And now they find themselves whisked off to the planet Venus in the distant future, at a time when warrior women rule from a floating city in the clouds. There's a mystery here, one that the Grand Empress Vulpina intends to keep secret. Even if it means destroying these visitors from the long-dead planet Earth...
Plot
to be added
Cast
- The Doctor - Colin Baker
- Henry Gordon Jago - Christopher Benjamin
- George Litefoot - Trevor Baxter
- Vulpina - Juliet Aubrey
- Felina - Catherine Harvey
- Ursina - Charlie Norfolk
- Vepaja / Thraskin - Hugh Ross
Worldbuilding
- Jago initially mistakes Venus for Borneo.
- Litefoot has visited India on numerous occasions.
- Jago suggests claiming Venus for Queen Victoria and the British Empire.
- Litefoot compares the floating Venusian city Amtor to the flying island of Laputa from Gulliver's Travels.
- During this time period, Earth is a dead planet.
- Litefoot was born in Twickenham.
- The Doctor once met David Livingstone and claims that he could not read a map to save his life.
- The Doctor thinks about bringing Jago and Litefoot to the Voxnik Institute of Applied Toxicology for a drink.
- The Doctor contemplates taking Jago and Litefoot to Jastan 7.
Notes
- The Audio CD comes with a reversible cover: On one side it is styled as a Doctor Who release, numbered 1. On the other side it is styled as a Jago & Litefoot release, numbered 4.5. The download version includes only the Doctor Who version of the cover art.
- Voyage to Venus was written to mimic 19th century and early 20th century science fiction.
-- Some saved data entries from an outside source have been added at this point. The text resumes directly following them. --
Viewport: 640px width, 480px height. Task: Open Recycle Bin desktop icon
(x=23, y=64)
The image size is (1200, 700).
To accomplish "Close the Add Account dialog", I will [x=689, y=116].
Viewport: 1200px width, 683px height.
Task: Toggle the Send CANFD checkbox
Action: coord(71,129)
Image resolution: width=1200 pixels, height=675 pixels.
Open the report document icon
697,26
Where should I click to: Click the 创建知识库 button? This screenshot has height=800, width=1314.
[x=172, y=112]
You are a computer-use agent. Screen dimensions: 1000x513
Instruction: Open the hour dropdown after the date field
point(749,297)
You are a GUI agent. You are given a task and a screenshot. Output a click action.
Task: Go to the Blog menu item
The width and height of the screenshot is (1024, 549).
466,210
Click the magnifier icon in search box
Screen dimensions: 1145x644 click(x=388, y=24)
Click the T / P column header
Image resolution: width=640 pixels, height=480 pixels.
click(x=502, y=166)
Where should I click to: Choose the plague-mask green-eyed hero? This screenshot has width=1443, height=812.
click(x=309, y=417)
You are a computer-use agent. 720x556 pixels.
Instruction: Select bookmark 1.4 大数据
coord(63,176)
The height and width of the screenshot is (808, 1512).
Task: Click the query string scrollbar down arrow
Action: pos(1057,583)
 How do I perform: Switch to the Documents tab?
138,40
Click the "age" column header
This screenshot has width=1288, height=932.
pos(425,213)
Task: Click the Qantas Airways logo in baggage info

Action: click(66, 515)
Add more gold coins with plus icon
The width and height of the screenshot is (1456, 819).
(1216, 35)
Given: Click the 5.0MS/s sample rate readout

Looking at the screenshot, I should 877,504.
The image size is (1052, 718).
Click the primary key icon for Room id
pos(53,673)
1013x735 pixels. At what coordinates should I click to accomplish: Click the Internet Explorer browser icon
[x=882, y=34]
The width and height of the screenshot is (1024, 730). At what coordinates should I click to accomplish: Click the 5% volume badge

Specific authors Jonathan Morris mentions include Jules Verne, H. G. Wells and Edgar Rice Burroughs. (BFX: Voyage to Venus)
- The flying city of Amtor was named after Burroughs' name for Venus and Vepaja was named after one of the islands in the series.
- The oxygen factories were from Last and First Men by Olaf Stapledon.
- This is the first story in performed Doctor Who to take place on Venus.
- This audio drama was recorded on 6 January 2011 at the Moat Studios.
- This story was originally classed under Special Releases. After the 2019 redesign of the Big Finish website], this release was instead added to The Sixth Doctor Adventures.
Continuity
- The Third Doctor knew a joke about trusting a Venusian Shanghorn with a perigosto stick. (TV: The Green Death)
- Jago refers to the Palace Theatre and Li H'sen Chang. (TV: The Talons of Weng-Chiang)
- Litefoot knows what a body looks like after it has been mauled by a giant animal. (TV: The Talons of Weng-Chiang)
- The Doctor says that he wished he had a perigosto stick, an instrument he used to play on Gallifrey and in the Gallifrey Academy Hot Five. (PROSE: Deadly Reunion)
- Jago and Litefoot sing God Rest Ye Merry, Gentlemen to soothe the Shanghorn which Felina later decides would be a good basis for a lullaby. This would perhaps become the Venusian lullaby that the Third Doctor sang to Aggedor on Peladon. (TV: The Curse of Peladon, The Monster of Peladon)
- The Doctor says, "Always do what you're best at, that's what I say". (TV: Nightmare of Eden)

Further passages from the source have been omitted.